## Available data
• • • •
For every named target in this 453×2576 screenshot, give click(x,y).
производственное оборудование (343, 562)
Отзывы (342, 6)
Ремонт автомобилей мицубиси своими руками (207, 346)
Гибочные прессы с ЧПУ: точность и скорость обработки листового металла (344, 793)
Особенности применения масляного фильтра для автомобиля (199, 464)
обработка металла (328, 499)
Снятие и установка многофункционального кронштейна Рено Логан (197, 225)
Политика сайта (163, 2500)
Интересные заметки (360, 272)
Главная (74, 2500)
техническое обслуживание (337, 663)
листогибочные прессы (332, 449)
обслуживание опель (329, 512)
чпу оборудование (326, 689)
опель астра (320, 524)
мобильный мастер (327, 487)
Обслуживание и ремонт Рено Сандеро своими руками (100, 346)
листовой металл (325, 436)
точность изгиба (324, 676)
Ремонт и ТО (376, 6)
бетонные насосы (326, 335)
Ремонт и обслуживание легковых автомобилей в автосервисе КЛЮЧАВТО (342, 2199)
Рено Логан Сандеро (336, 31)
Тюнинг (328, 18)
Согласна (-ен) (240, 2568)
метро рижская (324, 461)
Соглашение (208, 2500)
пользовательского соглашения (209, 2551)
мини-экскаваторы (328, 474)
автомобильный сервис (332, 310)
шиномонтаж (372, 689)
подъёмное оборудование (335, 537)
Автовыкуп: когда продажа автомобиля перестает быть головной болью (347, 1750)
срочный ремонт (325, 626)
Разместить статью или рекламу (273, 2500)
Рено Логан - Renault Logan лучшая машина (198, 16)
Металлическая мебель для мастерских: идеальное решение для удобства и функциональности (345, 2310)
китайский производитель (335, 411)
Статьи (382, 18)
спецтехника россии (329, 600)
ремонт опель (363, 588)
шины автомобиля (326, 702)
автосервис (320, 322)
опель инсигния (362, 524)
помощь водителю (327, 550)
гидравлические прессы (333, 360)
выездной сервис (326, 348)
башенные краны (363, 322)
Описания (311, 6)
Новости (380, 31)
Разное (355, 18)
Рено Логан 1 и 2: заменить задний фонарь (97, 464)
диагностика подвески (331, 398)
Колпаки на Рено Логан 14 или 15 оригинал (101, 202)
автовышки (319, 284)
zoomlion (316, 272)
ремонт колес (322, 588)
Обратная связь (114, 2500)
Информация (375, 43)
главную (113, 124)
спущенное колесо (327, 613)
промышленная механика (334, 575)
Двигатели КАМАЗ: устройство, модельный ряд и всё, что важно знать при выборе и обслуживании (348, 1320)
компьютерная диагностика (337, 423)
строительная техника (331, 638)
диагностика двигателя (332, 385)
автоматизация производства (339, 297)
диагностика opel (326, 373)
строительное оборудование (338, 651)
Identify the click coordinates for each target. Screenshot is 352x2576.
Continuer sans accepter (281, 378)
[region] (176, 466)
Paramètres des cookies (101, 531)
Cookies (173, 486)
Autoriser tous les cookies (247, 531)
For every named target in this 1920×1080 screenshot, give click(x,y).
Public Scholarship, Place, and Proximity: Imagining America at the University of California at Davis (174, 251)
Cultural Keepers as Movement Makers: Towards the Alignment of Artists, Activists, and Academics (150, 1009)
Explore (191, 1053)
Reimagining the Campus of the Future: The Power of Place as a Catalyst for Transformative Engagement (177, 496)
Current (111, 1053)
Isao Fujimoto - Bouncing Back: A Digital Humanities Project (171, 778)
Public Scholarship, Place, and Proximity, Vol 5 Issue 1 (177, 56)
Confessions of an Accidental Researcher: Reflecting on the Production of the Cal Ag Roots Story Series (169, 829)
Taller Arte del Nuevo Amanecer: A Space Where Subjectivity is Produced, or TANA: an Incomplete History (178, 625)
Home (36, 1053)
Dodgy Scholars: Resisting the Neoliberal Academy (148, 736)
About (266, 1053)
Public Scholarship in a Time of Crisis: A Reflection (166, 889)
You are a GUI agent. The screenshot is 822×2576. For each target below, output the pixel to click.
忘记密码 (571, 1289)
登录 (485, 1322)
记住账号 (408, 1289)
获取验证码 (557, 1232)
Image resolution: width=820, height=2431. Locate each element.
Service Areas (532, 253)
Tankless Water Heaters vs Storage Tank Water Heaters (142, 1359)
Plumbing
• • • •
## What is expected
Repeat, character for character, the lines of the material above from the line with "Рено Логан 1 и" through the line with "Identify the click".

## Solution to this task
Рено Логан 1 и 2: заменить задний фонарь (97, 464)
диагностика подвески (331, 398)
Колпаки на Рено Логан 14 или 15 оригинал (101, 202)
автовышки (319, 284)
zoomlion (316, 272)
ремонт колес (322, 588)
Обратная связь (114, 2500)
Информация (375, 43)
главную (113, 124)
спущенное колесо (327, 613)
промышленная механика (334, 575)
Двигатели КАМАЗ: устройство, модельный ряд и всё, что важно знать при выборе и обслуживании (348, 1320)
компьютерная диагностика (337, 423)
строительная техника (331, 638)
диагностика двигателя (332, 385)
автоматизация производства (339, 297)
диагностика opel (326, 373)
строительное оборудование (338, 651)
Identify the click coordinates for each target. Screenshot is 352x2576.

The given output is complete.